The big question now is the spurt up today due to yesterday’s roll-over of the future contract from Feb. to March , or Mario Draghi’s ramblings about there being no limits to what they can do and similar talk in Davos, or neither, just the waves.

OIL

oil jan 20 2016

Unlike the Bank of Canada we have no idea how low oil might  go. Not too long ago they had no idea but now, all of a sudden they are confident it will trade at about $36 on average for the remainder of 2016. At least we have been pretty accurate with our predictions.

Where we are now it is hard to fathom . All we do know is that the 4th of previous degree, not that long ago in 1998 or so, is around $11. Furthermore the 5th wave in commodities unlike equities is often the longest. On top of that we still are of the opinion that a 4 and 5 are still required. In short, do not believe anything you hear on TV from experts that never dreamed that oil could  possible go below $80 or so.

Wave 5 would be equal to 3 at about $25. After that there is little else than that 4th wave of previous degree at $11 to guide us.

Tonight the futures roll-over with the front month becoming March instead of February. Due to contango, there will be a price increase of about a dollar due to the downward slope.

IBM update

ibm jan 20 2016

We have a particular interest in IBM, simple because some investors still consider this stock to be a blue chip. You cannot go wrong with this one as you are always in good company and these guys where 3-piece pin striped suits. Moreover this stock has always behaved a little out of phase, time-wise, with the rest of the market so it offers some diversification (which we don’t care for but the market does).

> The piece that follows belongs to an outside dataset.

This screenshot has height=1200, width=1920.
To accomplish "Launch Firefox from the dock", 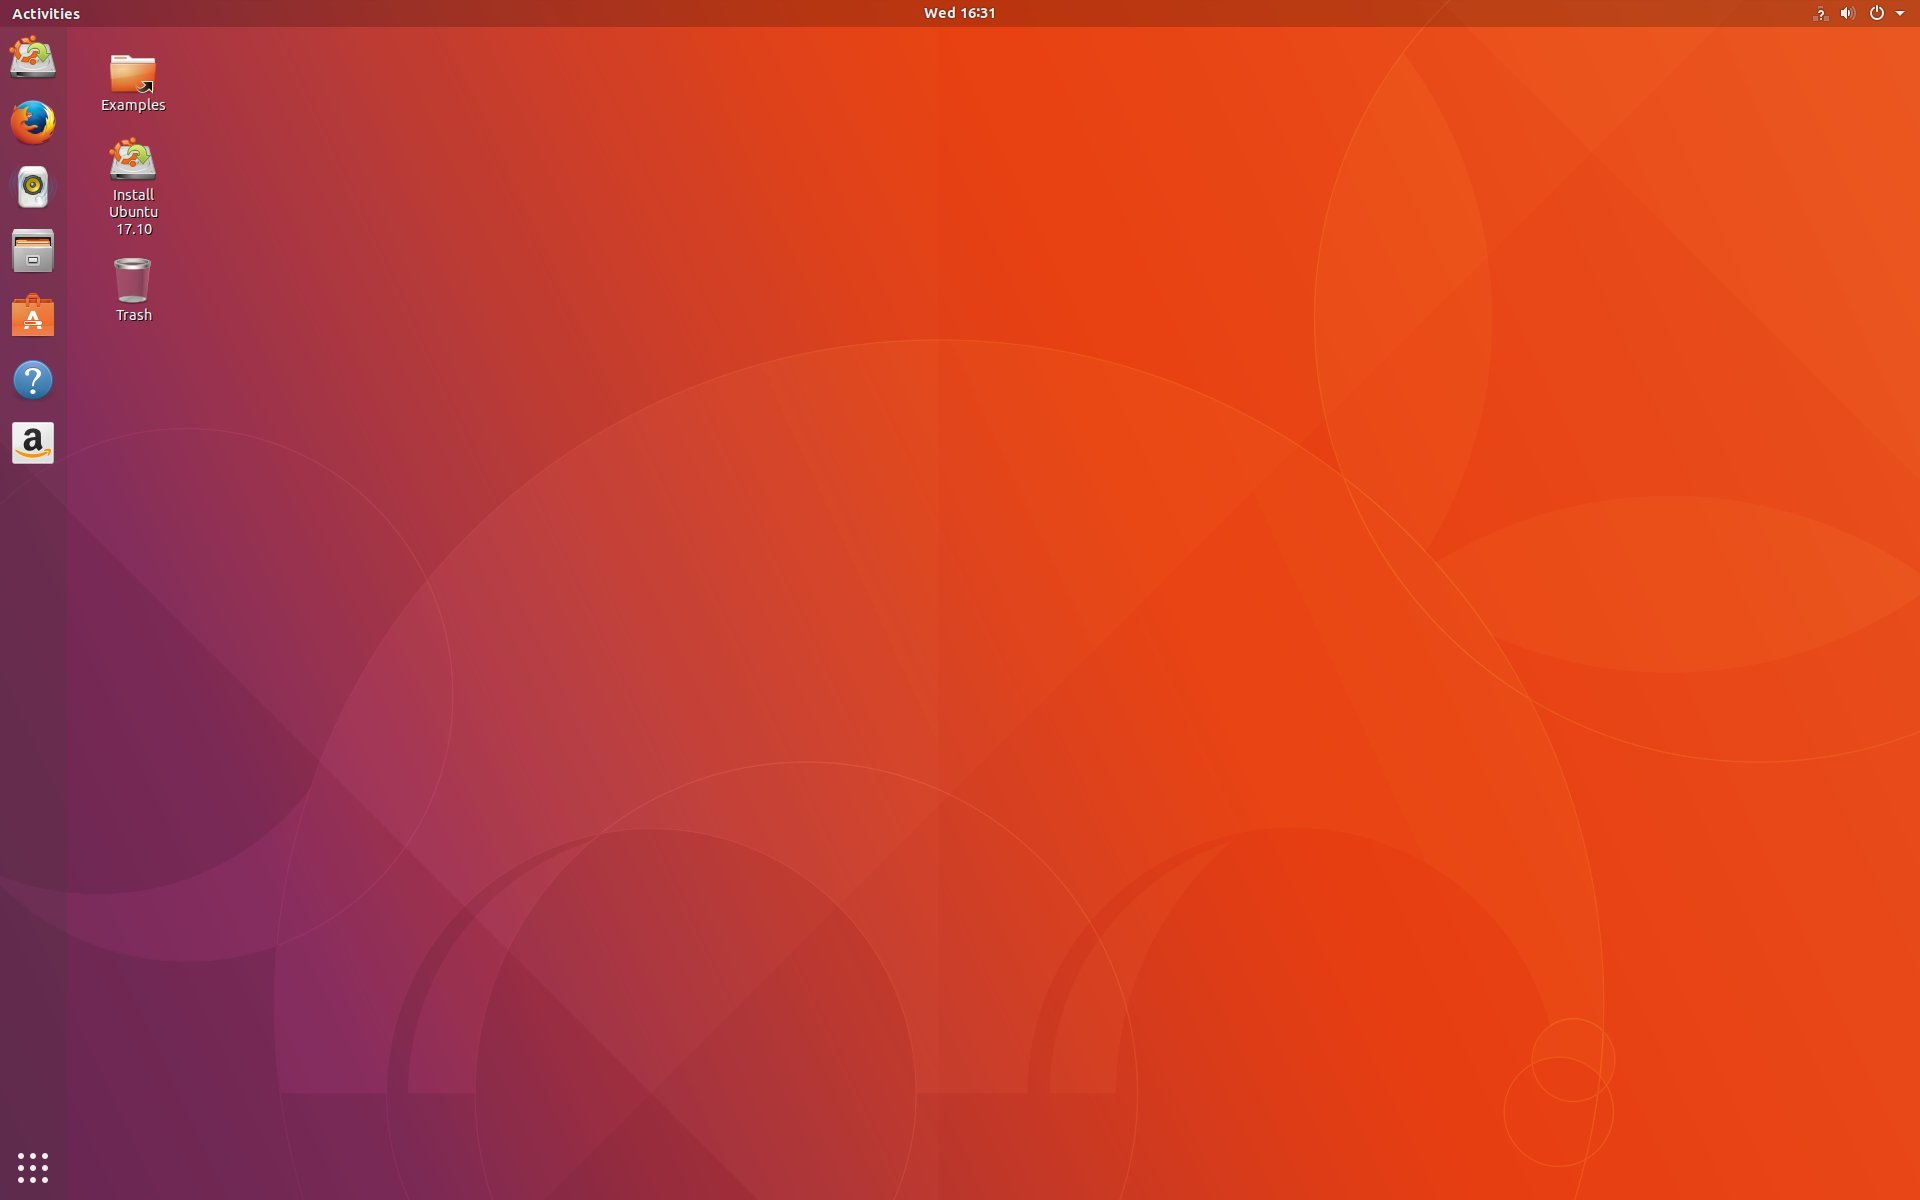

The top was in now 3 years ago. It was at $201 but elsewhere I found numbers more like $212. In any event this stock is now down by almost 50%. If this is a mid-point, and that fite the most plausible count you could easily go another $70 or so , bringing the stock to something like $50/60 and it could be even lower.

HXU and HXD

hxu jan 20 2016hxd jan 2016

These are the Yin and Yang, bulls or bears double inverse etf’s. They are often repriced to keep the nominal price at a tradable level, so be careful to make direct comparisons with previous charts. We have been too early often but are last blog was spot on.

The HXU, that is U for up, on the left is pretty well a replica of the TSX but not quite. In any event it has probably just reached the point of recognition. If so than it should go down about as much as it already has. If not than perhaps we will need a >6oo point drop or something like that.

At this time you, of course, want to own the HXD, D for down as it acts inverse to the market. There is nothing much between here and $25 to stop this etf.